Early retirement means I have less Stuff in my life. But I have more joy. Early retirees needs to speak up for it, because where are the ads on TV for Earn Less and Buy Less but Live More? We in Britain are so much richer now than we were thirty years ago, when I started my working life, I heard an estimation on the radio we have about twice as much disposable income as people had then. Stuff rather than Time seems to have got the thick end of our extra income. I am in my early fifties – the London I grew up in used coal fires and many houses had no central heating, some still had outside toilets. Cold and damp and the associated aches and pains were prevalent in the adults, so when I hear the Joseph Roundtree Foundation talk in terms of needing Sky TV to take an active part in society I wonder if perspective hasn’t been lost. We really have so much now. Ivan Illich called it out well in Tools for Conviviality in 1972. We are so much richer now than we were then, but are we any wealthier, I wonder? You are wealthy when more money wouldn’t massively change where you live, and how you live…
For each of us the sands are running through the hourglass, one day at a time. Making the call on as to where you place the balance between More Stuff and More Life is one of those things that is Important but not Urgent, so it always goes to the back of the to-do list. It’s worth dusting that question off and taking the time out to work through the options. You can measure more Stuff, and you can measure More Money. You can’t measure More Life. And I’ll stick my neck out and say Tom Peters was absolutely full of shit when he said you get what you measure. It works a peach in business, maybe. But in Life, it causes you to prioritise the measurable, the ‘how big is my…’ insert KPI here. And yet, when people look back on their life at the end of it, it is often the immeasurables – seeing their children grow up, and who they spent time with – or didn’t’ spend enough time with. The days are long, but the years are short. Though it’s schmaltzy in a uniquely American way, Gretchen Rubin nailed it. Don’t forget to live in the moment, because those moments are precious and they are running out.

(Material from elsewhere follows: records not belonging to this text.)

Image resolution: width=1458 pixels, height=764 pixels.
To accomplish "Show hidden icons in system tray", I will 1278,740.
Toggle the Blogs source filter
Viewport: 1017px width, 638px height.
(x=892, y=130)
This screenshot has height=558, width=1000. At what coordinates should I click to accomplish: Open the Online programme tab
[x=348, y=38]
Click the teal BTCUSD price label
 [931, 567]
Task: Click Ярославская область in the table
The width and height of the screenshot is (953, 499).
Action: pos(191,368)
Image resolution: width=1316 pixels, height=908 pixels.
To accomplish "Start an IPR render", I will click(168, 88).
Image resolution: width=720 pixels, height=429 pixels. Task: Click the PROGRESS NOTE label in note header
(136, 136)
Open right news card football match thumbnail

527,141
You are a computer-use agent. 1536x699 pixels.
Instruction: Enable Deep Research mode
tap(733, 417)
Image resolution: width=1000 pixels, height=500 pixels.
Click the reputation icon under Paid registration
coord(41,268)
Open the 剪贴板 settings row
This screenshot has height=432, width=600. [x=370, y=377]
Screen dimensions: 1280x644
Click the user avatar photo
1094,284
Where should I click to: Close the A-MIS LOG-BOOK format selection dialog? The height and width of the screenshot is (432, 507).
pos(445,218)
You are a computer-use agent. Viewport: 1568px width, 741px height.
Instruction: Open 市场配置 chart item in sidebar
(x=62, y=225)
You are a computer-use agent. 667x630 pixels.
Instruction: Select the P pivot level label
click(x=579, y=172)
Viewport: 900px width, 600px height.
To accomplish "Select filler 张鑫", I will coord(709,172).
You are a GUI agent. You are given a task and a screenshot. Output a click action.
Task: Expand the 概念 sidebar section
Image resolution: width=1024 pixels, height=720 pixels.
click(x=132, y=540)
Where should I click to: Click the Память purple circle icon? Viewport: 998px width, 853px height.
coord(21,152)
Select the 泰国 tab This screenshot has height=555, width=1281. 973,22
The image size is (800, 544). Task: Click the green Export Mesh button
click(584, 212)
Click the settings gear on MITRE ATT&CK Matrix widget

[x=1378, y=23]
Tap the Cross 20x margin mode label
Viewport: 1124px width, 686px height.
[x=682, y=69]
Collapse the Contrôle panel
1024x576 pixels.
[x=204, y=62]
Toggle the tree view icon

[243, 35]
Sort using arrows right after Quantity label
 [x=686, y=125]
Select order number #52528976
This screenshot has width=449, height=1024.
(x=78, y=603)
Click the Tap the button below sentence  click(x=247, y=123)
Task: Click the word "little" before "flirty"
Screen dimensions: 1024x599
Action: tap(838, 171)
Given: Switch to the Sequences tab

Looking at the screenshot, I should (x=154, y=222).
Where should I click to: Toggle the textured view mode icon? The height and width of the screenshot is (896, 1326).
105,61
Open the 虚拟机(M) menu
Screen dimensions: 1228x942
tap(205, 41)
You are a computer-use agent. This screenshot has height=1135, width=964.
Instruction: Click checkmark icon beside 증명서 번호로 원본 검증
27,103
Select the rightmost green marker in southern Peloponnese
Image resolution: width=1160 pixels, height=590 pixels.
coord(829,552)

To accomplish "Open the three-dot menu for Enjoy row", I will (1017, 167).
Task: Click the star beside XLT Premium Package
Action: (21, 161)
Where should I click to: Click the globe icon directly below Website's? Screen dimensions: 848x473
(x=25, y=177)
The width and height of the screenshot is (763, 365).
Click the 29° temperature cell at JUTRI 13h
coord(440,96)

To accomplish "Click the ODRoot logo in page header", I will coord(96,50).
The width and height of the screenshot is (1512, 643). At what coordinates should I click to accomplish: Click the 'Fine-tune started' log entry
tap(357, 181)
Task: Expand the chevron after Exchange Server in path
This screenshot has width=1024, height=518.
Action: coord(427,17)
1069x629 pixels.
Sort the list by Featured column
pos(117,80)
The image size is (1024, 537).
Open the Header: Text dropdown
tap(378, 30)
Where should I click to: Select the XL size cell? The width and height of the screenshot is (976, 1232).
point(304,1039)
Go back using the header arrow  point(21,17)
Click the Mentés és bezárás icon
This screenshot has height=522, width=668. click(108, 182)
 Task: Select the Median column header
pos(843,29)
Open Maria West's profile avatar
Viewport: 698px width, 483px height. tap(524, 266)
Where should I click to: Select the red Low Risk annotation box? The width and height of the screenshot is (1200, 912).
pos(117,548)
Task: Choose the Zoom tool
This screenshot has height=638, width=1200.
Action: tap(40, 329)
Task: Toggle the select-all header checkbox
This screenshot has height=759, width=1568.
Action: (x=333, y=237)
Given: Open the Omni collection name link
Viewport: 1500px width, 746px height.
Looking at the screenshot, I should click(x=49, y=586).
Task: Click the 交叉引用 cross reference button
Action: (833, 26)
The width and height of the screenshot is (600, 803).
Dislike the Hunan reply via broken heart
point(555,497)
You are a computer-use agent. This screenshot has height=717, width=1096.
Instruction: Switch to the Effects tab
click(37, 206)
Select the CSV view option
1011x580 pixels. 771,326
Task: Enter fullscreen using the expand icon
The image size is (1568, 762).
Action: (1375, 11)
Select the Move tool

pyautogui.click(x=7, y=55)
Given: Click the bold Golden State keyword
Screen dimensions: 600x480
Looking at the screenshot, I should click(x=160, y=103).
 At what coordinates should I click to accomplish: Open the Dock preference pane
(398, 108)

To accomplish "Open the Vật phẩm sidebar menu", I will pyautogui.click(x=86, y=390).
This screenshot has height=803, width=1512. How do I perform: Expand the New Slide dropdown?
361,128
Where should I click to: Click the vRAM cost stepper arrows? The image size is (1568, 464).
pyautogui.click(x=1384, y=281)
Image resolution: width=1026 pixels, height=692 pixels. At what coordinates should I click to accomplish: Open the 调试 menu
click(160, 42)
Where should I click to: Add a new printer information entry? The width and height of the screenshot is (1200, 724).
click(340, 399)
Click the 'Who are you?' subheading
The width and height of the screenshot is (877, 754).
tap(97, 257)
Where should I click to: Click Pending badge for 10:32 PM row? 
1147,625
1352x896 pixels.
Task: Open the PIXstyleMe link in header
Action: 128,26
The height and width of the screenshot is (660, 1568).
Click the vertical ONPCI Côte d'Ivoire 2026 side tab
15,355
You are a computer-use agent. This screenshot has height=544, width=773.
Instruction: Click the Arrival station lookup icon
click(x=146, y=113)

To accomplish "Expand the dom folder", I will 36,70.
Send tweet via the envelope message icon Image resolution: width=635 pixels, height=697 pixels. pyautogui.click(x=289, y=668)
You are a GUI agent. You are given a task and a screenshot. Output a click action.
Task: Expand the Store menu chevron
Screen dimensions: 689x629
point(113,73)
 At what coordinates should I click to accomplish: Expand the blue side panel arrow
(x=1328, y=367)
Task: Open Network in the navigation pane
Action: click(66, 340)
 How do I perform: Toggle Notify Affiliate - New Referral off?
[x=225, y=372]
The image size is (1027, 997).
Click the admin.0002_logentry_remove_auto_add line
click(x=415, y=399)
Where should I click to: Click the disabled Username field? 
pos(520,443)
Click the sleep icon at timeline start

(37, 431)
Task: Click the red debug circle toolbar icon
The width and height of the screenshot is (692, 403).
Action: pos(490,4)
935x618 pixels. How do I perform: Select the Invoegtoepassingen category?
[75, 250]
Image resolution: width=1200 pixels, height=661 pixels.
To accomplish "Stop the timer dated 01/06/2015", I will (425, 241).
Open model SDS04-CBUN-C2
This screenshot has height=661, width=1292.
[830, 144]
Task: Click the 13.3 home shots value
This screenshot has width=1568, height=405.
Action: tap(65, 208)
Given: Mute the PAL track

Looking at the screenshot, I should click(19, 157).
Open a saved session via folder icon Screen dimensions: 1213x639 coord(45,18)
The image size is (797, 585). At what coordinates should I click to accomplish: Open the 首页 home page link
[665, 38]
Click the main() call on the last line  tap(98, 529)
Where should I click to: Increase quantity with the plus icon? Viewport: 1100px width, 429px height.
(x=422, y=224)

My eventual projected annual expenditure is about a fifth of what I was being paid at The Firm, and I have a better quality of life – because I determine what a day looks like. There are other things that are odd about being retired. I have deliberately and intentionally avoided the whole work issue. I toyed with claiming JSA but figured a) I’m not looking for work and b) the stress of wanting to lamp some pipsqueak in the Jobcentre wasn’t worth the £1500 that six month’s contributions based JSA is worth, particularly as I’d have to pay tax on it.
Managing personal finances after work is enormously different to when you are working. While working, my income was single valued and knowable. Now, it comes from multiple volatile and erratic streams. I have the ISA income, which I reinvest. A similar sized lump of non-ISA shareholdings, that I have to capital gains spring and shift to the ISA over the years. And then cash holdings. These are horrendously different from what they were when I was working. What you must not do, when you retire early is to look at these accounts, and go Wow, I am rich. It is the lottery winner’s curse – most people have been used to a regular income and virtually zero savings all their working lives. So suddenly when it’s all savings and no income they see Big Numbers in their bank accounts and think they are rich, and lose their heads.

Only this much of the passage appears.